-- start of Document section --

Sunday, December 15, 2013

Speaker for the Dead, chapter one, part two, in which species is decided by vote

We left mid-scene last time, so not much to introduce here.  Since I no longer have a movie-related deadline to set the pace of posts, and this is the first chapter, I'm going back to smaller chunks of book and greater detail each week.  Let's draw this sucker out, eh?

(Content: religious coercion, parent/guardian negligence, identity policing.  Fun content: taking a level in science, oven-fresh science.)

Speaker for the Dead: p. 8--19

We return to Dona Cristã and Pipo considering what's wrong with the orphan girl Novinha, and I am not sure about these generalisations--Pipo thinks that "There was no teacher who genuinely liked her, because she refused to reciprocate, to respond", and all I can think is that this colony world is painfully unequipped with teachers qualified to teach, for example, autistic children.  I suppose that's quite possible, even three thousand years into the future, but they have an instantaneous galactic internet and no one has maybe looked into taking a course on care for children with social/emotional disabilities, because I guess Novinha's situation is obviously impossibly unique and there are no known techniques to aid such a case?  Teachers knowing what they're doing or caring about emotionally-isolated children?  SILLINESS.

Mind you, the rest of the people in the town of Milagre are also pretty realistically terrible.  The Pope beatified Novinha's parents, and so random people keep asking her if she's ever seen any miracles related to her parents, which could justify their sainthood.  Her response was evidently a smackdown:
"She said, more or less, that if her parents were actually listening to prayers and had any influence in heaven to get them granted, then why wouldn't they have answered her prayer, for them to return from the grave?  That would be a useful miracle, she said, and there are precedents.  If Os Venerados actually had the power to grant miracles, then it must mean they did not love her enough to answer her prayer.  She preferred to believe that her parents still loved her, and simply did not have the power to act. [....] She told the Bishop that if the Pope declared her parents to be venerable, it would be the same as the Church saying that her parents hated her. The petition for canonization of her parents was proof that Lusitania despised her; if it was granted, it would be proof that the Church itself was despicable."

-- end of Document section --
-- start of Supplied information --

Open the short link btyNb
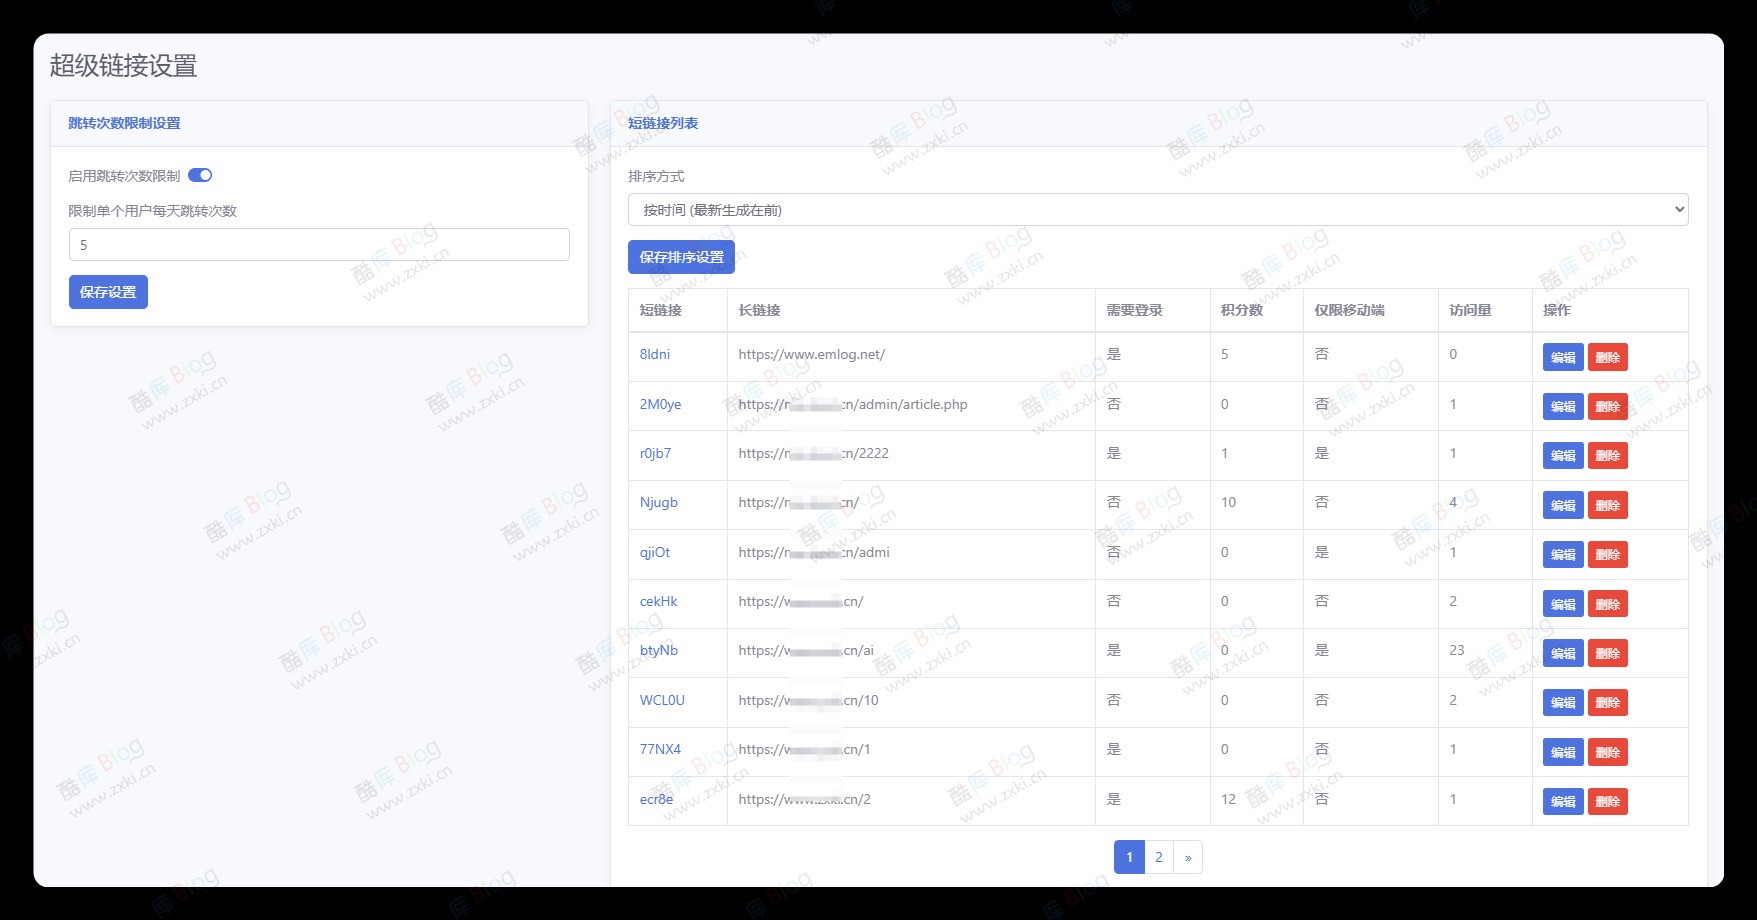This screenshot has width=1757, height=920. 659,650
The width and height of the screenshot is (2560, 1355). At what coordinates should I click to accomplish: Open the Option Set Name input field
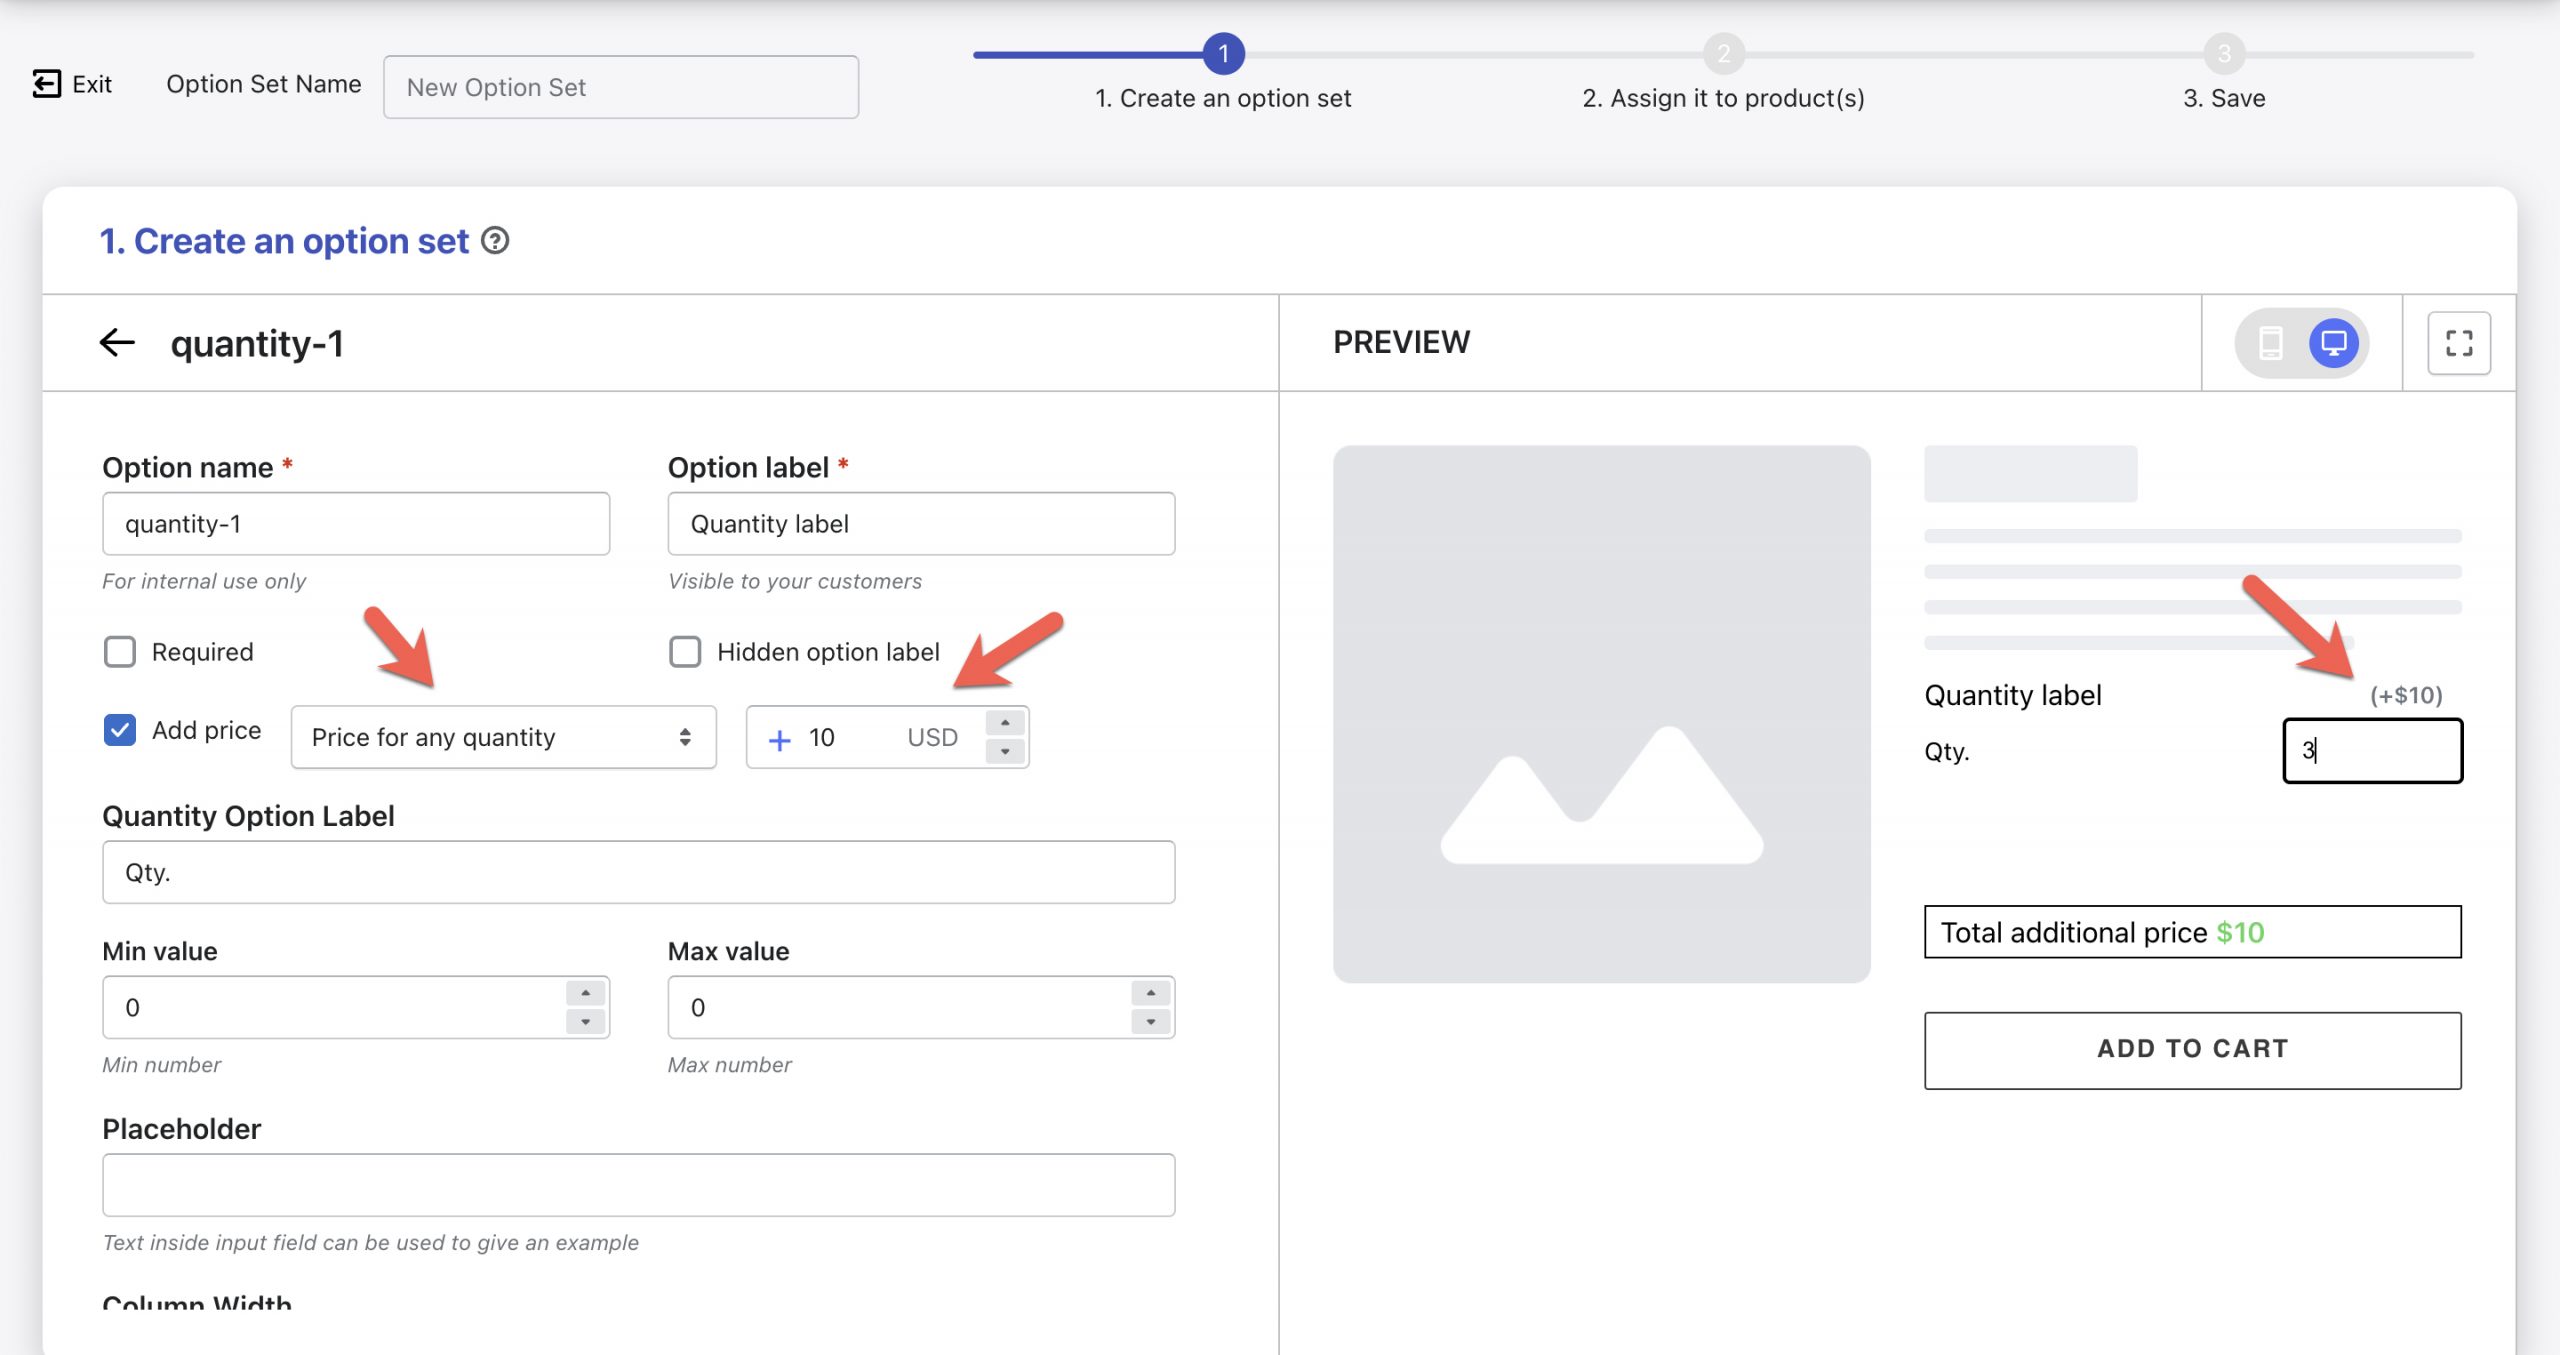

-- end of Supplied information --

Problem to work on » List the topics the blog post flags as content warnings in its parenthetical note, not counting the "fun content." The material plays no part in what comes next.

Exercise solution »
- religious coercion
- parent/guardian negligence
- identity policing